I work with growers in Jamaica to push for changes to the law and to help traditional growing communities to take advantage of the medicinal ganja industry. This is not just an academic issue, it’s also personal for me: I have had family members incarcerated and stigmatised, including Rastafarians using Ganja for religious reasons.
I met TNI staff a few years ago at an informal dialogue in Jamaica, and then got to know them better after becoming an Open Society Fellow and spending a few weeks in the Netherlands. I saw the fellowship as an opportunity to learn how to make change in Jamaica and in our region, as well as to understand the international conventions and overarching rules that prevent us moving to a fully regulated industry. Through TNI, I was able to learn about the international laws, different models of regulations in Europe as well as meet growers from Bolivia, Guatemala and other countries facing similar situations.
I know it won’t be possible to change policies overnight but working internationally with groups like TNI helps us advocate a more human-rights and people-centred approach. We have made some advances in Jamaica, and now others from the Caribbean are coming here to learn from us.
The drugs war has criminalised many of our citizens, encouraged violence and crime, and disrespected the rights of Rastafarians who treat ganja as a sacrament. In the end this struggle is not about sales and commerce and much more about the rights to life and development. That is what we are fighting for.

DATASET EXTRACT:
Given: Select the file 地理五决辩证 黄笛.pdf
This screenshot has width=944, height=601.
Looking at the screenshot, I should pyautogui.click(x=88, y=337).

TO DO: Write out the text on Jamaican ganja growers word for word, from "I met TNI staff" up to and including "learn from us.".

FINISHED EXERCISE:
I met TNI staff a few years ago at an informal dialogue in Jamaica, and then got to know them better after becoming an Open Society Fellow and spending a few weeks in the Netherlands. I saw the fellowship as an opportunity to learn how to make change in Jamaica and in our region, as well as to understand the international conventions and overarching rules that prevent us moving to a fully regulated industry. Through TNI, I was able to learn about the international laws, different models of regulations in Europe as well as meet growers from Bolivia, Guatemala and other countries facing similar situations.
I know it won’t be possible to change policies overnight but working internationally with groups like TNI helps us advocate a more human-rights and people-centred approach. We have made some advances in Jamaica, and now others from the Caribbean are coming here to learn from us.